Output the listing in full. Every line stays exactly as it is.

== Segment start ==

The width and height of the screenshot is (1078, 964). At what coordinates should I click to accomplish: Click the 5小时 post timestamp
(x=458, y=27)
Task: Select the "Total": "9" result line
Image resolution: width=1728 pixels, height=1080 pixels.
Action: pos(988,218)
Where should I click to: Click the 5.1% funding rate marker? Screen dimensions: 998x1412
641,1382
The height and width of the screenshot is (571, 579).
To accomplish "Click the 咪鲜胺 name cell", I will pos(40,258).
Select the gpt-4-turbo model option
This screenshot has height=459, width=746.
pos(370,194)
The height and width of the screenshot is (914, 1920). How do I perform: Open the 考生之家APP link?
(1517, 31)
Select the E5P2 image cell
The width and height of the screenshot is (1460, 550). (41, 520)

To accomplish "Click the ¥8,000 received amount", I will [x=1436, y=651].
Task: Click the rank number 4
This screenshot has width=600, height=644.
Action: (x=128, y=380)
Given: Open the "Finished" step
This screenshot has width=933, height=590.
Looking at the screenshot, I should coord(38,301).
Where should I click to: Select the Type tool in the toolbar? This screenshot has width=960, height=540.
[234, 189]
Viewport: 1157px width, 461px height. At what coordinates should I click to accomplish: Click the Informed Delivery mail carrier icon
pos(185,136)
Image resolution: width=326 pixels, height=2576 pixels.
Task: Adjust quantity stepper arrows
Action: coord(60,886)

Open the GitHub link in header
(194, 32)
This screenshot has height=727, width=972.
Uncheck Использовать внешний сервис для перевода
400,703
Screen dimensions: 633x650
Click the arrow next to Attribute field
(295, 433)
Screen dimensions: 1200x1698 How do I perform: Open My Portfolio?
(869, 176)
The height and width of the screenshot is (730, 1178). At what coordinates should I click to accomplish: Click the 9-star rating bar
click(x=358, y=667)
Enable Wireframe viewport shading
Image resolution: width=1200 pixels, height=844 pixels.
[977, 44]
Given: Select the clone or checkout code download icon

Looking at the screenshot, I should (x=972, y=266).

== Segment end ==

» **RESPONSE**:
The width and height of the screenshot is (1078, 964). At what coordinates should I click to accomplish: Click the 5小时 post timestamp
(x=458, y=27)
Task: Select the "Total": "9" result line
Image resolution: width=1728 pixels, height=1080 pixels.
Action: pos(988,218)
Where should I click to: Click the 5.1% funding rate marker? Screen dimensions: 998x1412
641,1382
The height and width of the screenshot is (571, 579).
To accomplish "Click the 咪鲜胺 name cell", I will pos(40,258).
Select the gpt-4-turbo model option
This screenshot has height=459, width=746.
pos(370,194)
The height and width of the screenshot is (914, 1920). How do I perform: Open the 考生之家APP link?
(1517, 31)
Select the E5P2 image cell
The width and height of the screenshot is (1460, 550). (41, 520)

To accomplish "Click the ¥8,000 received amount", I will [x=1436, y=651].
Task: Click the rank number 4
This screenshot has width=600, height=644.
Action: (x=128, y=380)
Given: Open the "Finished" step
This screenshot has width=933, height=590.
Looking at the screenshot, I should coord(38,301).
Where should I click to: Select the Type tool in the toolbar? This screenshot has width=960, height=540.
[234, 189]
Viewport: 1157px width, 461px height. At what coordinates should I click to accomplish: Click the Informed Delivery mail carrier icon
pos(185,136)
Image resolution: width=326 pixels, height=2576 pixels.
Task: Adjust quantity stepper arrows
Action: coord(60,886)

Open the GitHub link in header
(194, 32)
This screenshot has height=727, width=972.
Uncheck Использовать внешний сервис для перевода
400,703
Screen dimensions: 633x650
Click the arrow next to Attribute field
(295, 433)
Screen dimensions: 1200x1698 How do I perform: Open My Portfolio?
(869, 176)
The height and width of the screenshot is (730, 1178). At what coordinates should I click to accomplish: Click the 9-star rating bar
click(x=358, y=667)
Enable Wireframe viewport shading
Image resolution: width=1200 pixels, height=844 pixels.
[977, 44]
Given: Select the clone or checkout code download icon

Looking at the screenshot, I should (x=972, y=266).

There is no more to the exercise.